--- Exercise details ---
Using the entries that follow, write out the line containing "Task: Click the", the line containing "The height and width of the screenshot is (1080, 1080).", and every line between them, exactly and nothing else.

--- Dataset entries ---
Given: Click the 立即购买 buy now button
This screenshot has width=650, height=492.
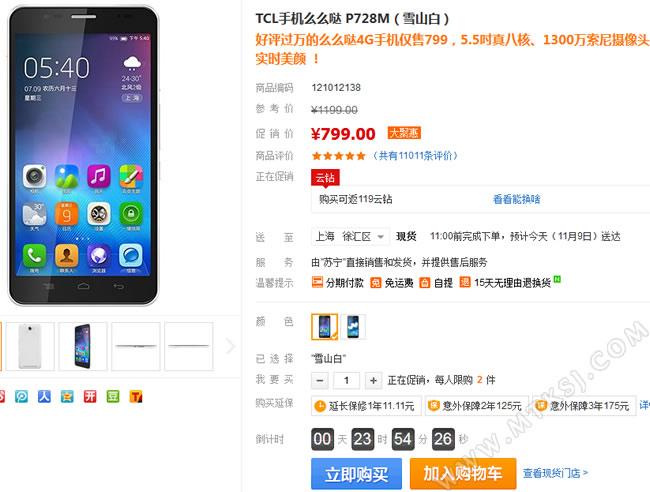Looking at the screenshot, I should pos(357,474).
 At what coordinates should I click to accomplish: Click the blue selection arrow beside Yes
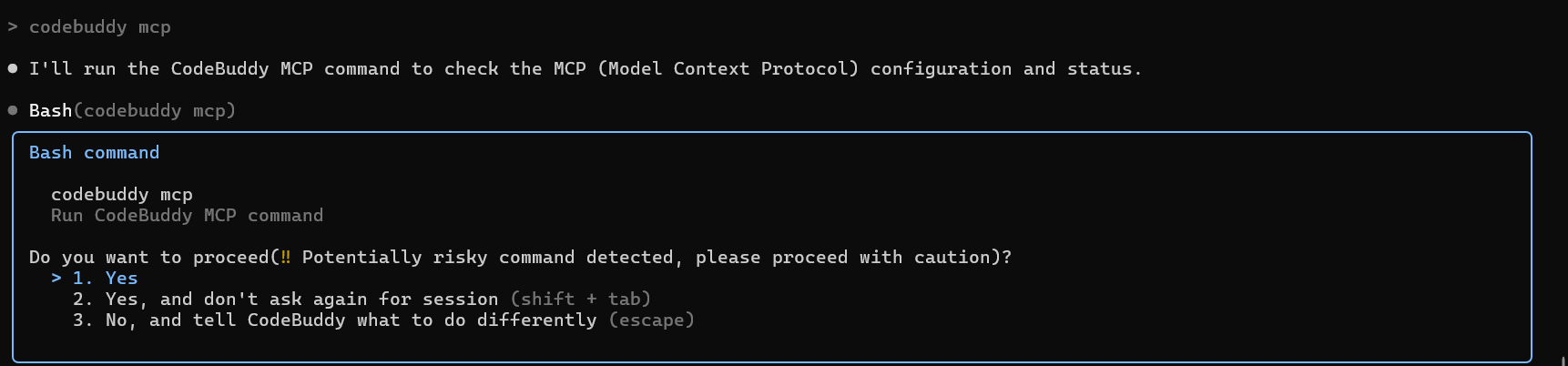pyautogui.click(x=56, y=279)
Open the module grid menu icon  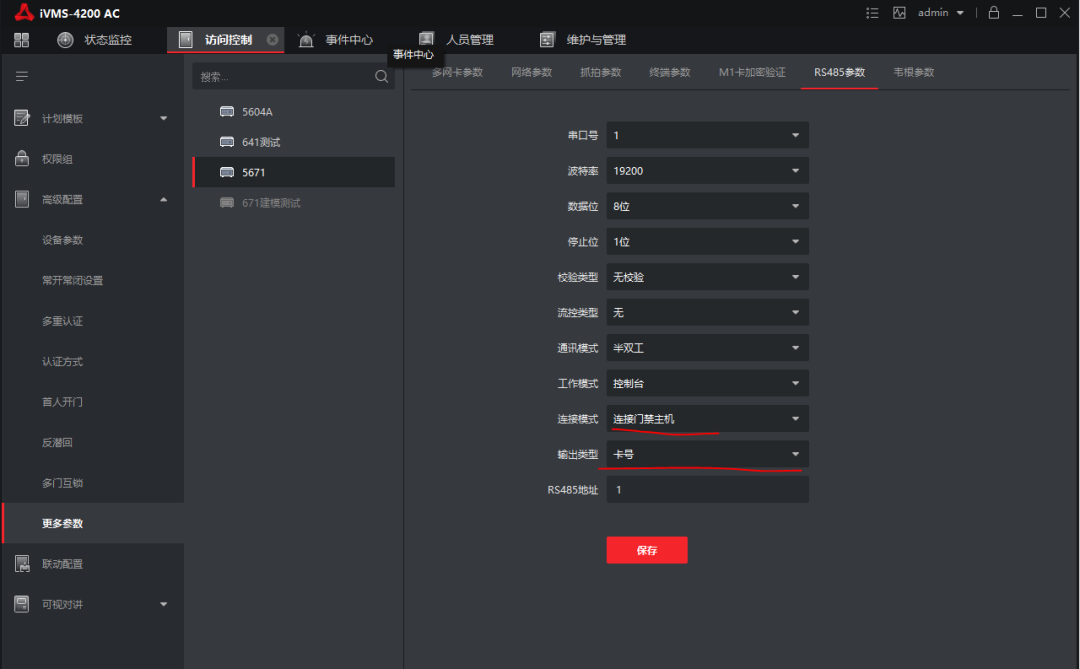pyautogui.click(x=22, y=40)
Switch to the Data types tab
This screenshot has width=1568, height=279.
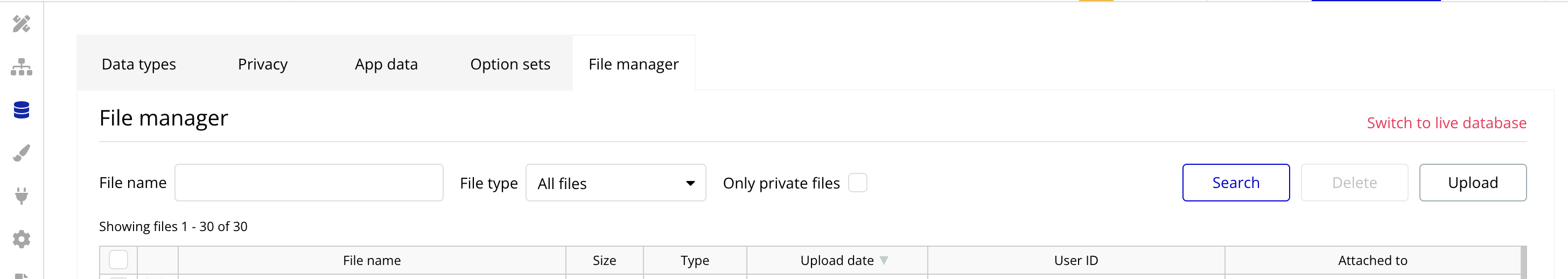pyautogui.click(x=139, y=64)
...
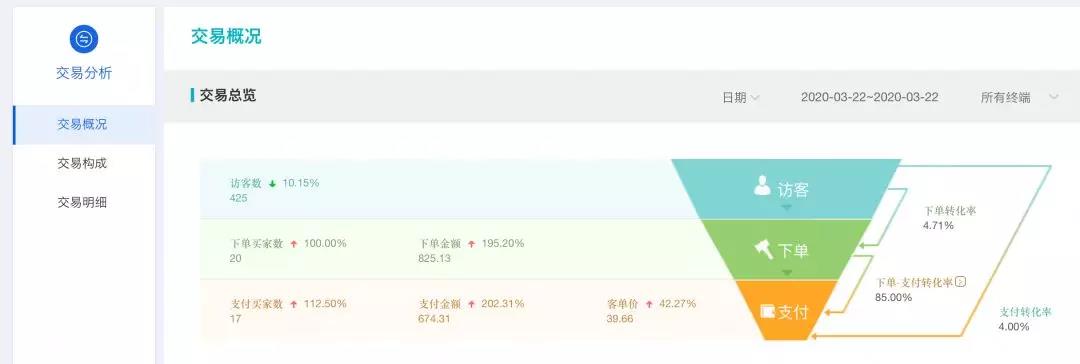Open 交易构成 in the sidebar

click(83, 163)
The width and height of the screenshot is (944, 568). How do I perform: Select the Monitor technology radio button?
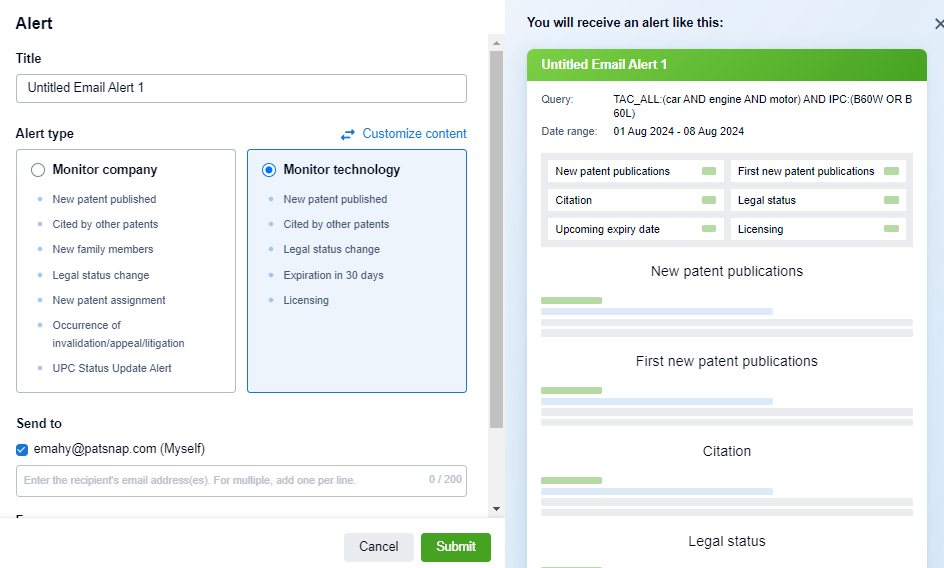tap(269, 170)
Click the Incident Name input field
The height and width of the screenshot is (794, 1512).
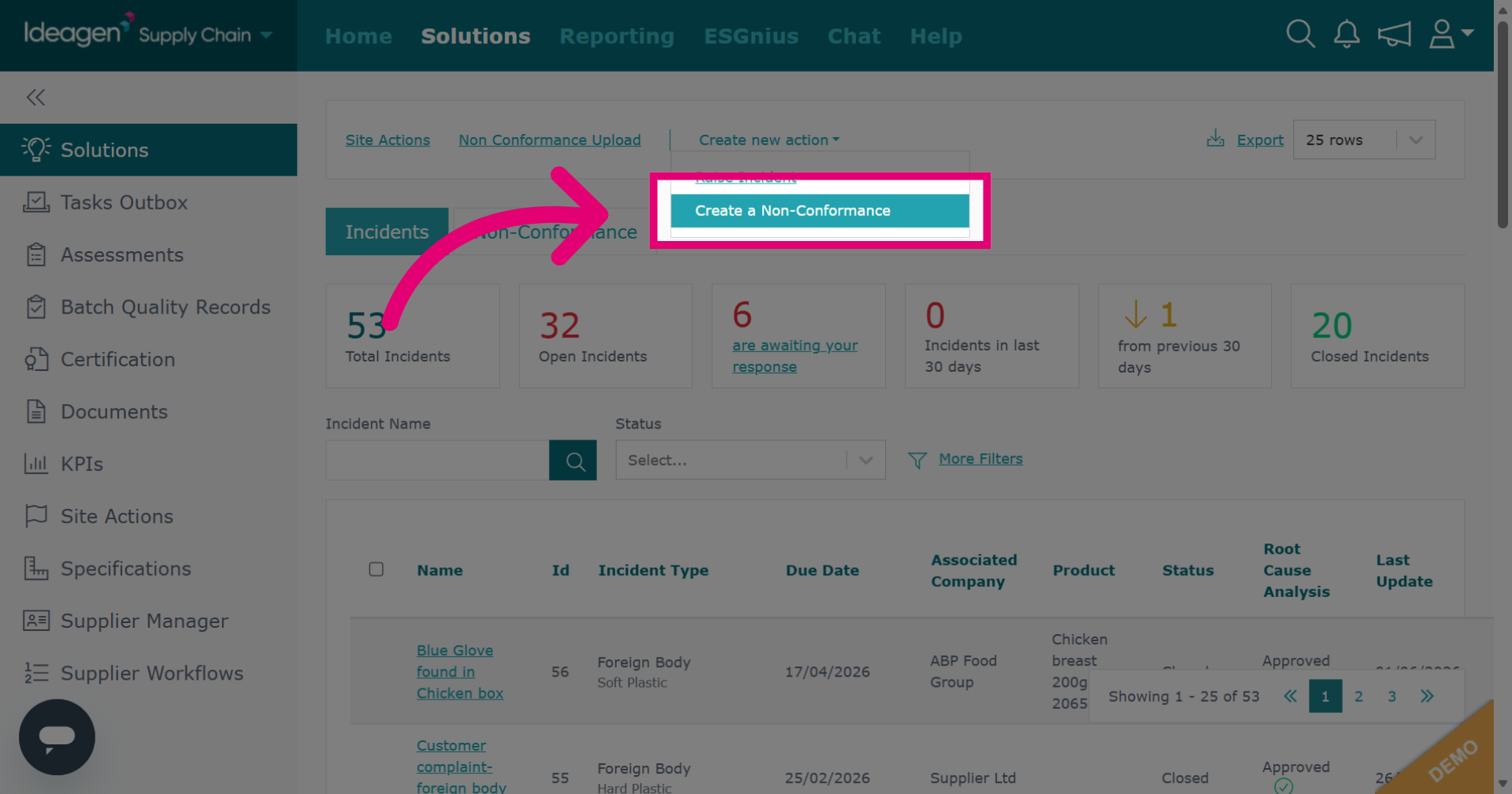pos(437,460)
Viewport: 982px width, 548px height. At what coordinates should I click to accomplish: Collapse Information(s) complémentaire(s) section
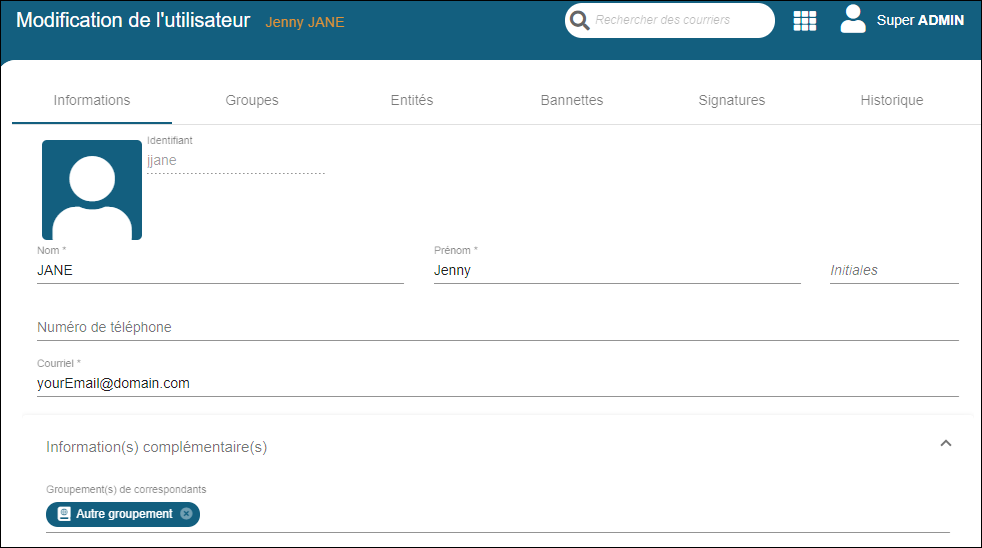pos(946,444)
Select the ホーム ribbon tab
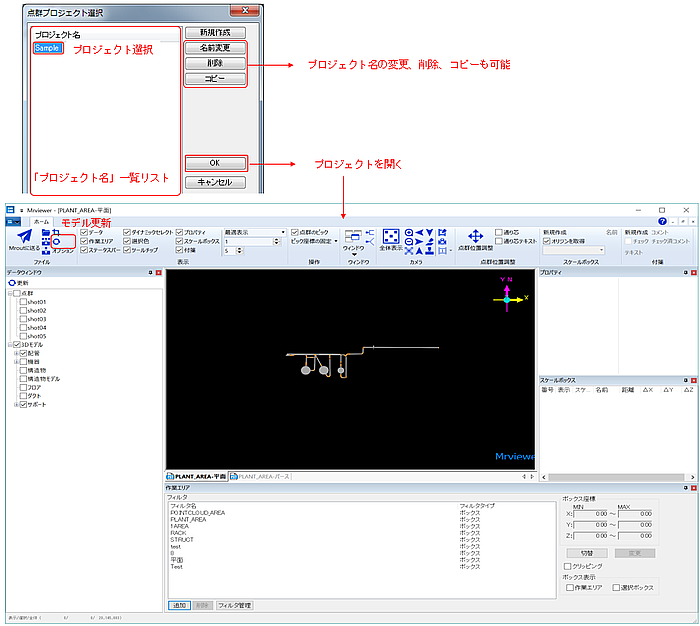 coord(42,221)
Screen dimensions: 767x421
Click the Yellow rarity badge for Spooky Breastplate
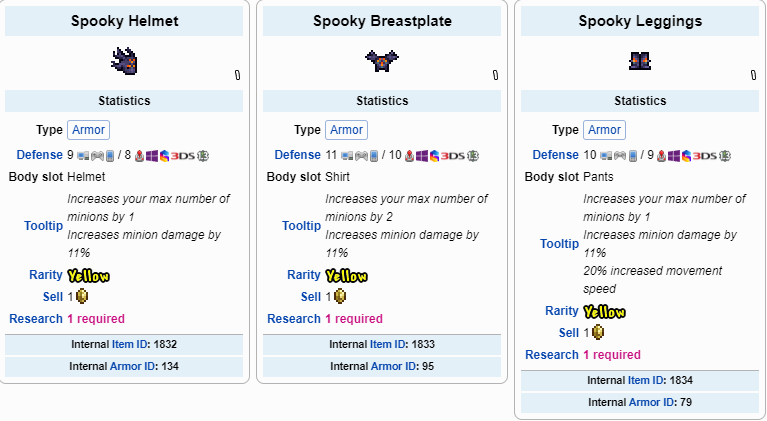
...
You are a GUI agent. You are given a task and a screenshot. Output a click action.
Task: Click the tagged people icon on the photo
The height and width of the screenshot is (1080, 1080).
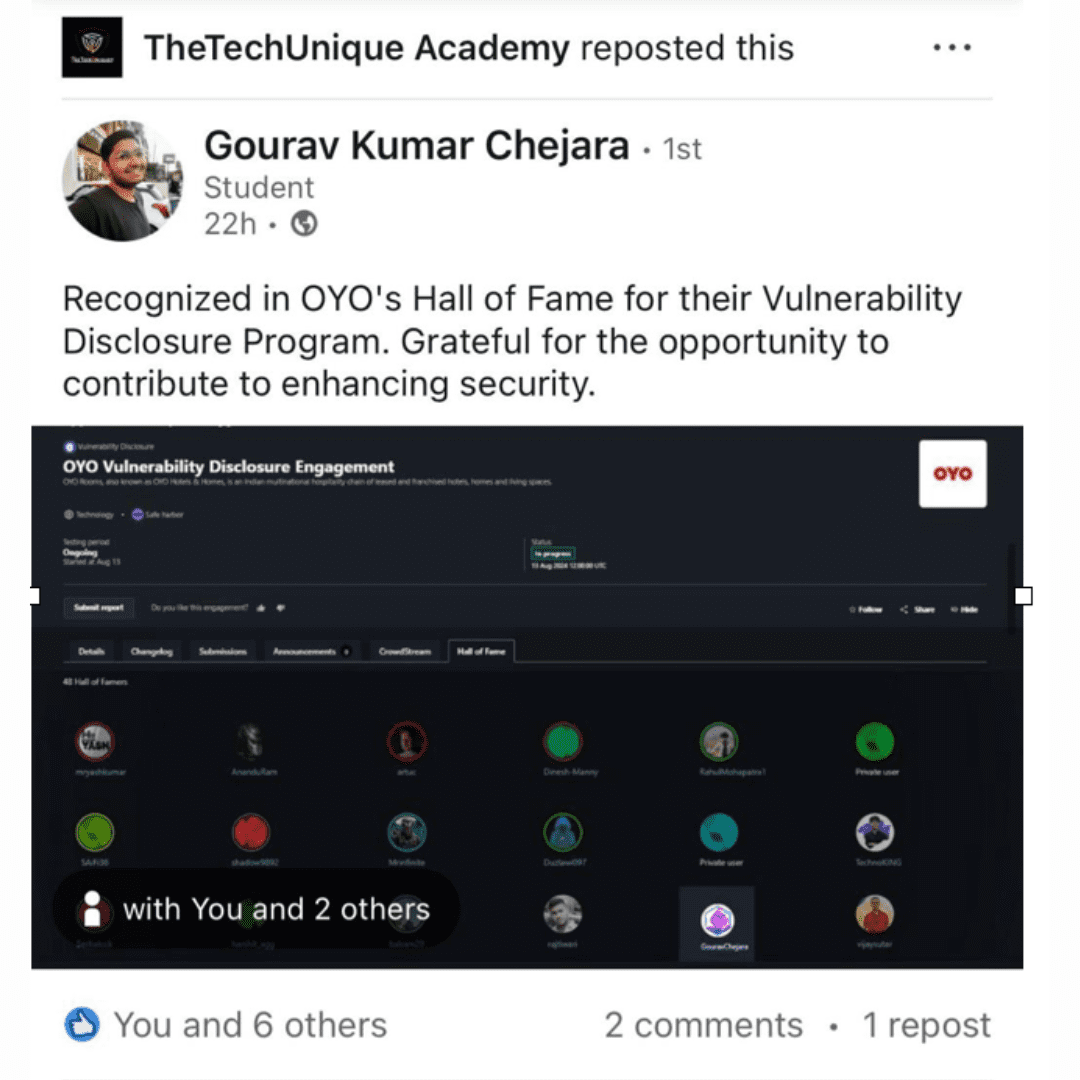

--- Reply ---
Task: Click the tagged people icon on the photo
The height and width of the screenshot is (1080, 1080).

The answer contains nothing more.